BGH: Ohne Call-by-Call-Funktion ist Werbung mit "Kein Telekom-Anschluss nötig" rechtswidrig

09.08.2011

Wirbt ein Kabelanbieter für einen Flatrate-Tarif mit den Worten "Kein Telekom-Anschluss mehr nötig", so ist diese Aussage irreführend, wenn der Kunde nicht die Möglichkeit hat, Call-by-Call-Telefonate zu führen oder eine Preselection-Einstellung vorzunehmen (BGH, Urt. v. 20.01.2011 - Az.: I ZR 28/09).

Bei der Klägerin handelte es sich um die Deutsche Telekom. Diese ging gegen den Beklagten, einen TV-Kabelnetz-Betreiber, vor. Dieser warb für einen Flatrate-Tarif mit den Worten:

"Kein Telekom-Anschluss mehr nötig".

Die BGH-Richter bejahten eine Irreführung dieser Werbeaussage.

Die Reklame rufe bei den angesprochenen Verkehrskreisen eine unzutreffende, für die Nachfrageentscheidung relevante Vorstellung für die Verwendungsmöglichkeit der von ihr angebotenen Dienstleistung hervorrufe.

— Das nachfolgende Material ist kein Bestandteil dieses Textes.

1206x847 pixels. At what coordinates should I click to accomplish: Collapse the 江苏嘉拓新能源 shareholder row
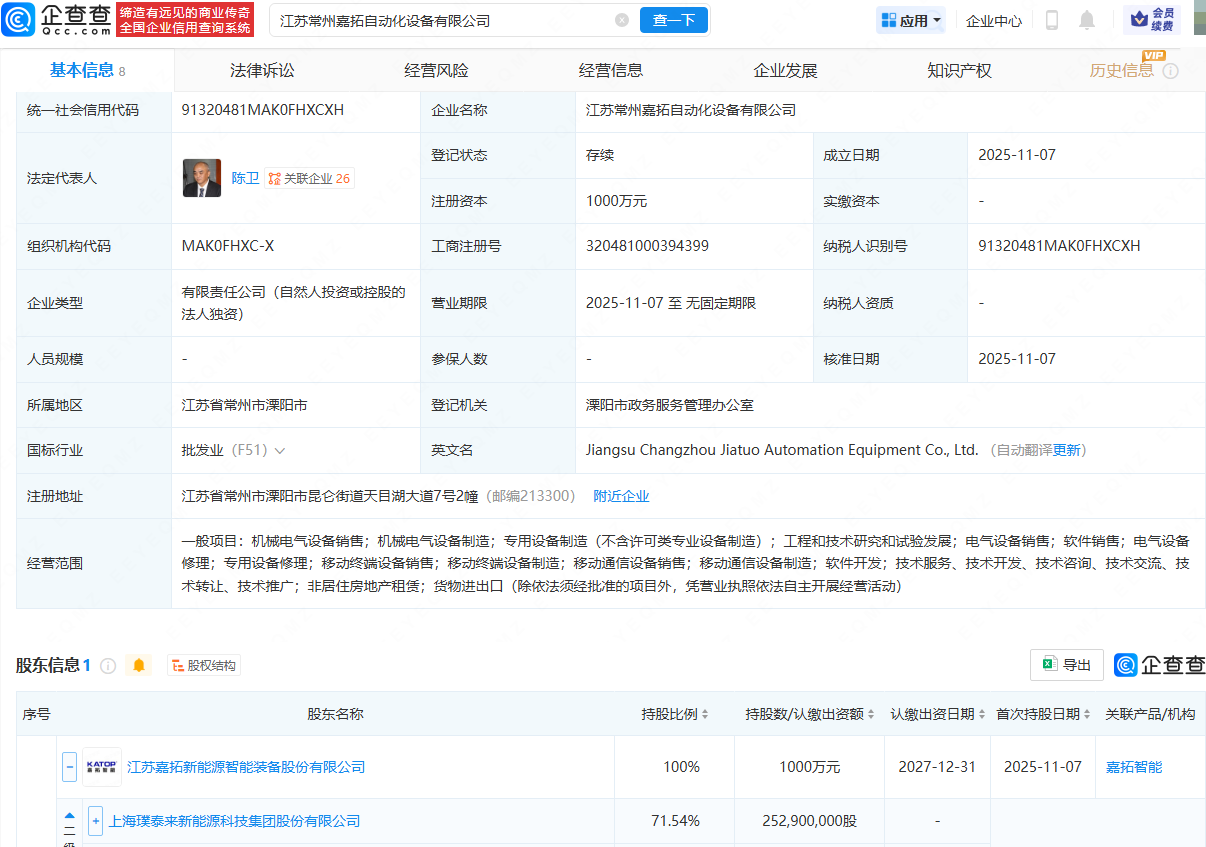tap(69, 767)
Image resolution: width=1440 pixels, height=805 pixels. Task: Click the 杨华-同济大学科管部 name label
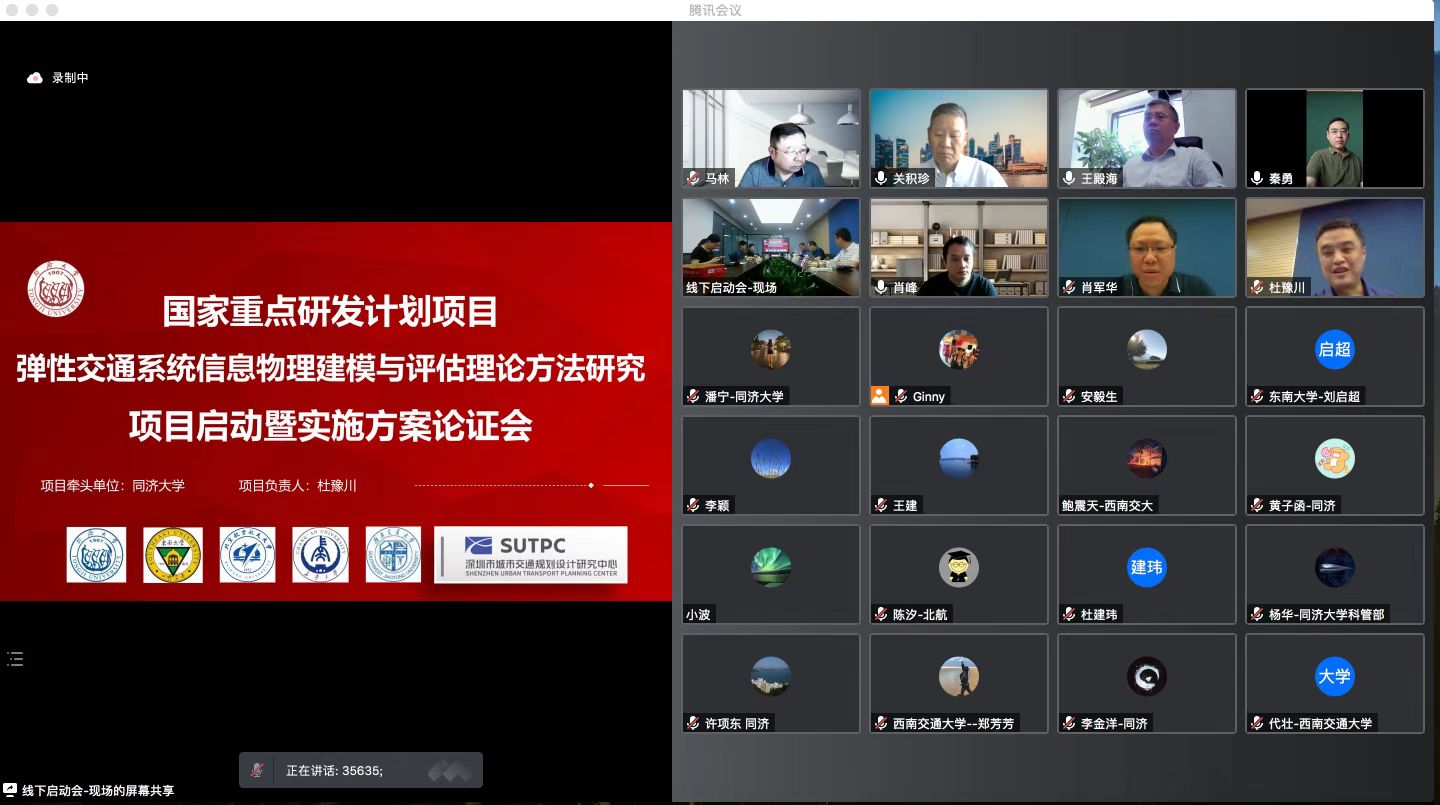(x=1326, y=614)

Denn der Beklagte behaupte in seiner Werbung, dass der Kunde über sein Kabelnetz einen vollwertigen Telefonanschluss erhalte, wie er ihn von der Klägerin kenne, und damit genauso alle Telefonoptionen nutzen könne. Dies sei jedoch falsch, da der Beklagte in seiner Werbung verschweige, dass weder Call-by-Call-Telefonate noch eine Preselection-Voreinstellung möglich sei. Dies sei jedoch gerade für Auslandgespräche die preisgünstigste Variante, die der Beklagte über seine Flatrate gerade nicht anbieten könne. Insofern handle es sich gerade nicht um einen gleichwertigen und vollwertigen Anschluss.